We are evaluating OPNsense 17.1.2 for production use and observed that the snmp service is crashing regularly after about 5 days. We are sending snmp requests every five minutes for the most common linux parameters (cpu util, memory usage, interface usage, uptime) using bare OIDs, so this can't be a MIB issue.
One other thing that bothers me is that we don't get any snmp response from the standard Nagios check_snmp_storage request. All Linux hosts of different flavors give a valid reply for this SNMP query, only OPNsense does not. We could live with the fact that we can't monitor disk usage on OPNsense boxes but it is inconvenent that we have to treat these boxes seperatly from all other linux hosts.
Looks like the snmp service is dying because it's logfile growth, but this should not happen IMO. SNMPD is notoriously talkative and a quick and dirty solution would be to set the dontLogTCPWrappersConnects option. Of course this would not solve the underlying problem that it must not be possible to kill the service by sending ligitimate snmp get requests.

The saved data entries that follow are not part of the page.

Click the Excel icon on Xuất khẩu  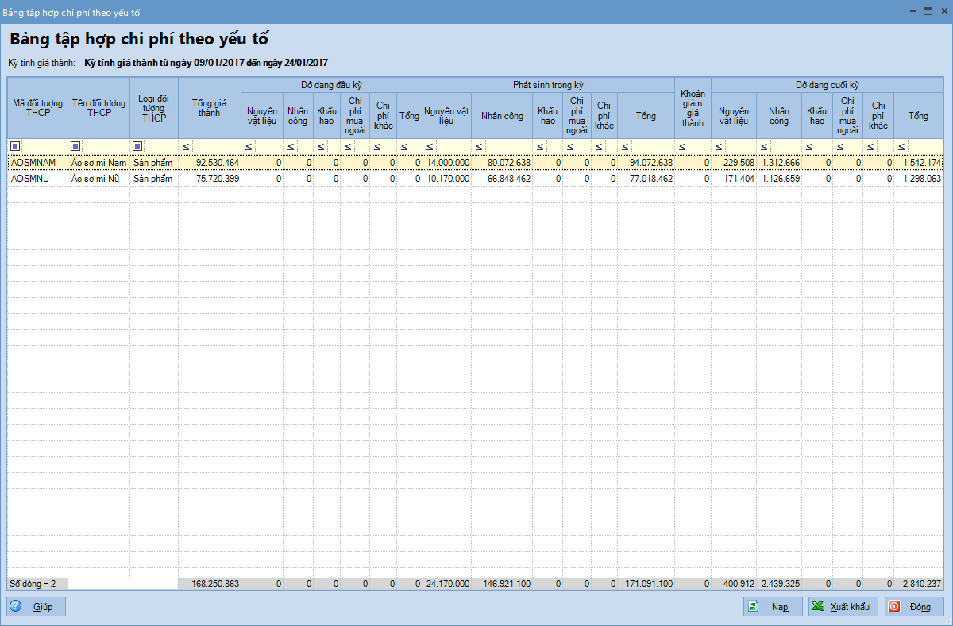(x=816, y=606)
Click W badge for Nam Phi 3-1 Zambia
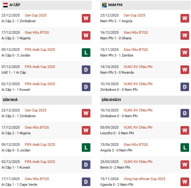The image size is (191, 188). (185, 52)
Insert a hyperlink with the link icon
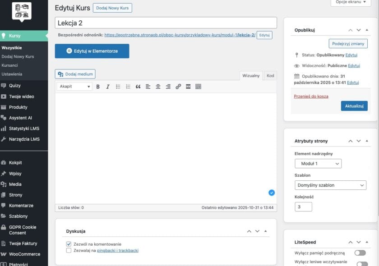 click(x=178, y=87)
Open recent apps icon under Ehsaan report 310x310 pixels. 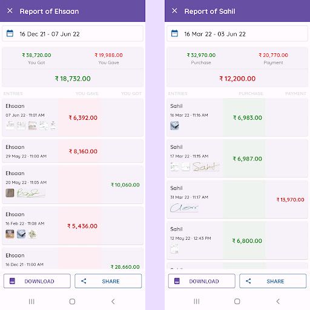click(31, 302)

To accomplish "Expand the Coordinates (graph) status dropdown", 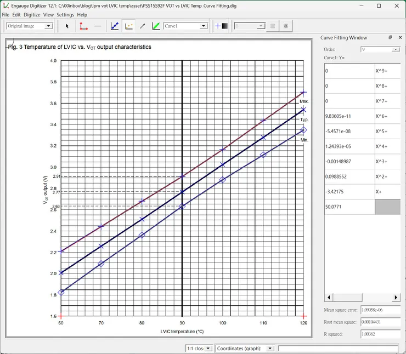I will (269, 349).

We experience the same problem on an OPNsense HA pair. SNMP is crashing every couple of days on both nodes. Graphs show memory spike, then bsnmp daemon gets killed. Log shows:
pid 18770 (bsnmpd), uid 0, was killed: out of swap space
We already upped memory from 1GB to 2GB, but this does not help. There is no swap space avaialable:
root@opnsense:~ # swapinfo
Device 1K-blocks Used Avail Capacity
Any advice?
The SNMP service stopped crashing here after increasing memory from 2 GB to 3 GB
Has this to do with an action like a cron job?
This might indeed be the case. We noted that all snmp crashes were preceded by an sudden increase in memory usage. We also noticed that there was no swap partition even though the disk was created with 1GB free space. Manually creating a swap partition should give some additional memory headroom against snmp crashes.
Quote from: fabian on April 08, 2017, 08:57:09 PM
Has this to do with an action like a cron job?
We have no custom cron jobs configured. bsnmp is killed at different times (00:10, 07:00...).
Ok, that could be a problem to find the issue then. My first thought was a proxy blacklist or an IDS signature update using the full memory is responsible for taking a large amount of memory.
Quote from: fabian on April 10, 2017, 09:12:32 AM
Ok, that could be a problem to find the issue then. My first thought was a proxy blacklist or an IDS signature update using the full memory is responsible for taking a large amount of memory.
We don't use any blacklists or IDS functionality.